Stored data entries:
_____
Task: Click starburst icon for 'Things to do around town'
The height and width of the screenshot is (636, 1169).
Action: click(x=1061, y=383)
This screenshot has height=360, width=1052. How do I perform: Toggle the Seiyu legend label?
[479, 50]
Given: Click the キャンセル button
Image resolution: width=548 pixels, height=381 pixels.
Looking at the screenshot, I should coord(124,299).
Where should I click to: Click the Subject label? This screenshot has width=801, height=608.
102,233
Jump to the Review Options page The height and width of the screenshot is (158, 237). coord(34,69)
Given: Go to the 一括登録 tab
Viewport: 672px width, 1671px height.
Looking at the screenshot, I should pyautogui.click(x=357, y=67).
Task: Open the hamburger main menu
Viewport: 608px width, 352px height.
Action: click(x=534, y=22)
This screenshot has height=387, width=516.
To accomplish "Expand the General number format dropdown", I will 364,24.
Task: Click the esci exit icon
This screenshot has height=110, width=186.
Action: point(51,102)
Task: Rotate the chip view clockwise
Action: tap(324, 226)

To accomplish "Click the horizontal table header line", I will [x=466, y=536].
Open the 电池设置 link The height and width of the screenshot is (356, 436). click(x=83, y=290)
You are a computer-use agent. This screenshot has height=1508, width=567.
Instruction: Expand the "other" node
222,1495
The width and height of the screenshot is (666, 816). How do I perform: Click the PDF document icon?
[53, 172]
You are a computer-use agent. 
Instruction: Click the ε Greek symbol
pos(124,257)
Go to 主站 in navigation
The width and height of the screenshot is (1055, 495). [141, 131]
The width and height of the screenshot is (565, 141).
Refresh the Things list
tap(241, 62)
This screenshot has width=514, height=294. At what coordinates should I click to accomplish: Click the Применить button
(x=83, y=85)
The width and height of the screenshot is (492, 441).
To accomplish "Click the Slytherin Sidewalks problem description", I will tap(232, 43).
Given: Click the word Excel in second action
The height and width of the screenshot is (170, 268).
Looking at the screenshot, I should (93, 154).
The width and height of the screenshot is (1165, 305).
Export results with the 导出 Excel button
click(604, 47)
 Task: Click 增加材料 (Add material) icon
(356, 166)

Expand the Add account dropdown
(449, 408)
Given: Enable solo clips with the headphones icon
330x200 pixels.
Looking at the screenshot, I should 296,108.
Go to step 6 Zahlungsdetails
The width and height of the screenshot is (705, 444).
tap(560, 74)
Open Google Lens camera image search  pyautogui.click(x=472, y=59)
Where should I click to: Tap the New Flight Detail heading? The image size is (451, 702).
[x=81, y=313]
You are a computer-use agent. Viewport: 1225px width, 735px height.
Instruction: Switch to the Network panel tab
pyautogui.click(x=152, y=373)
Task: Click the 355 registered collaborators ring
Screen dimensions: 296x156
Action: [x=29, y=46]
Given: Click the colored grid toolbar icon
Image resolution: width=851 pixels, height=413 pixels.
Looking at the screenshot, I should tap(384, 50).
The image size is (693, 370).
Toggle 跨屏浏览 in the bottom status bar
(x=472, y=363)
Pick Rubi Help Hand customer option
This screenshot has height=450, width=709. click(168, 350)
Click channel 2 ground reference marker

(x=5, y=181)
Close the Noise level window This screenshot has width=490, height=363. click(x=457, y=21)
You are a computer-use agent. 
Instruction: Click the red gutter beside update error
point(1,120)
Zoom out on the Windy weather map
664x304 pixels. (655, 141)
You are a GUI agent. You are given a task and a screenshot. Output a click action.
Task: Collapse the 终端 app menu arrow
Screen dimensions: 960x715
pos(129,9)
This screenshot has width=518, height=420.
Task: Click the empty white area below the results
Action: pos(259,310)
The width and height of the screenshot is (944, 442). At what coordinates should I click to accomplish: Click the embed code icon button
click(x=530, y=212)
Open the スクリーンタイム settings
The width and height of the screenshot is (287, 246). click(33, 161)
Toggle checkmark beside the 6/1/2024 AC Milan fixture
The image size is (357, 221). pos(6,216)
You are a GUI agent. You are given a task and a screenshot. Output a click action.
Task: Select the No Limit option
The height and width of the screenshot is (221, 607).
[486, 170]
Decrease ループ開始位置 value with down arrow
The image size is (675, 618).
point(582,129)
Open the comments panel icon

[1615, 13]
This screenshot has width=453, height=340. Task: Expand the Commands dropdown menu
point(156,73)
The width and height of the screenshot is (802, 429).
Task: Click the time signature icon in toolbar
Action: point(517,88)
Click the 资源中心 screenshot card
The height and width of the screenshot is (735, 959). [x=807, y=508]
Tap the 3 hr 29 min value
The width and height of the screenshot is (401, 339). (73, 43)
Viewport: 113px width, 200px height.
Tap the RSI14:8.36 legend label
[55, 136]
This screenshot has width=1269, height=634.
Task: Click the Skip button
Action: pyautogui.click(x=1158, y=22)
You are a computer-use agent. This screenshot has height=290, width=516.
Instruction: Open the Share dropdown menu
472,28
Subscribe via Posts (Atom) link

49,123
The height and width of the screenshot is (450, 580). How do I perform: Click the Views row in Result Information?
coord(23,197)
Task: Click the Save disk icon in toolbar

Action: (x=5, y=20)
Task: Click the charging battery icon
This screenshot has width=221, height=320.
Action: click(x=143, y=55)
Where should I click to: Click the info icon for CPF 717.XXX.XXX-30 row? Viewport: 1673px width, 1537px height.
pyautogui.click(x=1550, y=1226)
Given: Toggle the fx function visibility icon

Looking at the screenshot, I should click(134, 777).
_____
TASK REQUIREMENTS> Every entry must be repeated exactly; none may be skipped.

RESULT OF THIS EXERCISE>
Task: Click starburst icon for 'Things to do around town'
The height and width of the screenshot is (636, 1169).
Action: click(x=1061, y=383)
This screenshot has height=360, width=1052. How do I perform: Toggle the Seiyu legend label?
[479, 50]
Given: Click the キャンセル button
Image resolution: width=548 pixels, height=381 pixels.
Looking at the screenshot, I should coord(124,299).
Where should I click to: Click the Subject label? This screenshot has width=801, height=608.
102,233
Jump to the Review Options page The height and width of the screenshot is (158, 237). coord(34,69)
Given: Go to the 一括登録 tab
Viewport: 672px width, 1671px height.
Looking at the screenshot, I should pyautogui.click(x=357, y=67).
Task: Open the hamburger main menu
Viewport: 608px width, 352px height.
Action: click(x=534, y=22)
This screenshot has height=387, width=516.
To accomplish "Expand the General number format dropdown", I will 364,24.
Task: Click the esci exit icon
This screenshot has height=110, width=186.
Action: point(51,102)
Task: Rotate the chip view clockwise
Action: tap(324, 226)

To accomplish "Click the horizontal table header line", I will [x=466, y=536].
Open the 电池设置 link The height and width of the screenshot is (356, 436). click(x=83, y=290)
You are a computer-use agent. This screenshot has height=1508, width=567.
Instruction: Expand the "other" node
222,1495
The width and height of the screenshot is (666, 816). How do I perform: Click the PDF document icon?
[53, 172]
You are a computer-use agent. 
Instruction: Click the ε Greek symbol
pos(124,257)
Go to 主站 in navigation
The width and height of the screenshot is (1055, 495). [141, 131]
The width and height of the screenshot is (565, 141).
Refresh the Things list
tap(241, 62)
This screenshot has width=514, height=294. At what coordinates should I click to accomplish: Click the Применить button
(x=83, y=85)
The width and height of the screenshot is (492, 441).
To accomplish "Click the Slytherin Sidewalks problem description", I will tap(232, 43).
Given: Click the word Excel in second action
The height and width of the screenshot is (170, 268).
Looking at the screenshot, I should (93, 154).
The width and height of the screenshot is (1165, 305).
Export results with the 导出 Excel button
click(604, 47)
 Task: Click 增加材料 (Add material) icon
(356, 166)

Expand the Add account dropdown
(449, 408)
Given: Enable solo clips with the headphones icon
330x200 pixels.
Looking at the screenshot, I should 296,108.
Go to step 6 Zahlungsdetails
The width and height of the screenshot is (705, 444).
tap(560, 74)
Open Google Lens camera image search  pyautogui.click(x=472, y=59)
Where should I click to: Tap the New Flight Detail heading? The image size is (451, 702).
[x=81, y=313]
You are a computer-use agent. Viewport: 1225px width, 735px height.
Instruction: Switch to the Network panel tab
pyautogui.click(x=152, y=373)
Task: Click the 355 registered collaborators ring
Screen dimensions: 296x156
Action: [x=29, y=46]
Given: Click the colored grid toolbar icon
Image resolution: width=851 pixels, height=413 pixels.
Looking at the screenshot, I should tap(384, 50).
The image size is (693, 370).
Toggle 跨屏浏览 in the bottom status bar
(x=472, y=363)
Pick Rubi Help Hand customer option
This screenshot has height=450, width=709. click(168, 350)
Click channel 2 ground reference marker

(x=5, y=181)
Close the Noise level window This screenshot has width=490, height=363. click(x=457, y=21)
You are a computer-use agent. 
Instruction: Click the red gutter beside update error
point(1,120)
Zoom out on the Windy weather map
664x304 pixels. (655, 141)
You are a GUI agent. You are given a task and a screenshot. Output a click action.
Task: Collapse the 终端 app menu arrow
Screen dimensions: 960x715
pos(129,9)
This screenshot has width=518, height=420.
Task: Click the empty white area below the results
Action: pos(259,310)
The width and height of the screenshot is (944, 442). At what coordinates should I click to accomplish: Click the embed code icon button
click(x=530, y=212)
Open the スクリーンタイム settings
The width and height of the screenshot is (287, 246). click(33, 161)
Toggle checkmark beside the 6/1/2024 AC Milan fixture
The image size is (357, 221). pos(6,216)
You are a GUI agent. You are given a task and a screenshot. Output a click action.
Task: Select the No Limit option
The height and width of the screenshot is (221, 607).
[486, 170]
Decrease ループ開始位置 value with down arrow
The image size is (675, 618).
point(582,129)
Open the comments panel icon

[1615, 13]
This screenshot has width=453, height=340. Task: Expand the Commands dropdown menu
point(156,73)
The width and height of the screenshot is (802, 429).
Task: Click the time signature icon in toolbar
Action: point(517,88)
Click the 资源中心 screenshot card
The height and width of the screenshot is (735, 959). [x=807, y=508]
Tap the 3 hr 29 min value
The width and height of the screenshot is (401, 339). (73, 43)
Viewport: 113px width, 200px height.
Tap the RSI14:8.36 legend label
[55, 136]
This screenshot has width=1269, height=634.
Task: Click the Skip button
Action: pyautogui.click(x=1158, y=22)
You are a computer-use agent. This screenshot has height=290, width=516.
Instruction: Open the Share dropdown menu
472,28
Subscribe via Posts (Atom) link

49,123
The height and width of the screenshot is (450, 580). How do I perform: Click the Views row in Result Information?
coord(23,197)
Task: Click the Save disk icon in toolbar

Action: (x=5, y=20)
Task: Click the charging battery icon
This screenshot has width=221, height=320.
Action: click(x=143, y=55)
Where should I click to: Click the info icon for CPF 717.XXX.XXX-30 row? Viewport: 1673px width, 1537px height.
pyautogui.click(x=1550, y=1226)
Given: Toggle the fx function visibility icon

Looking at the screenshot, I should click(134, 777).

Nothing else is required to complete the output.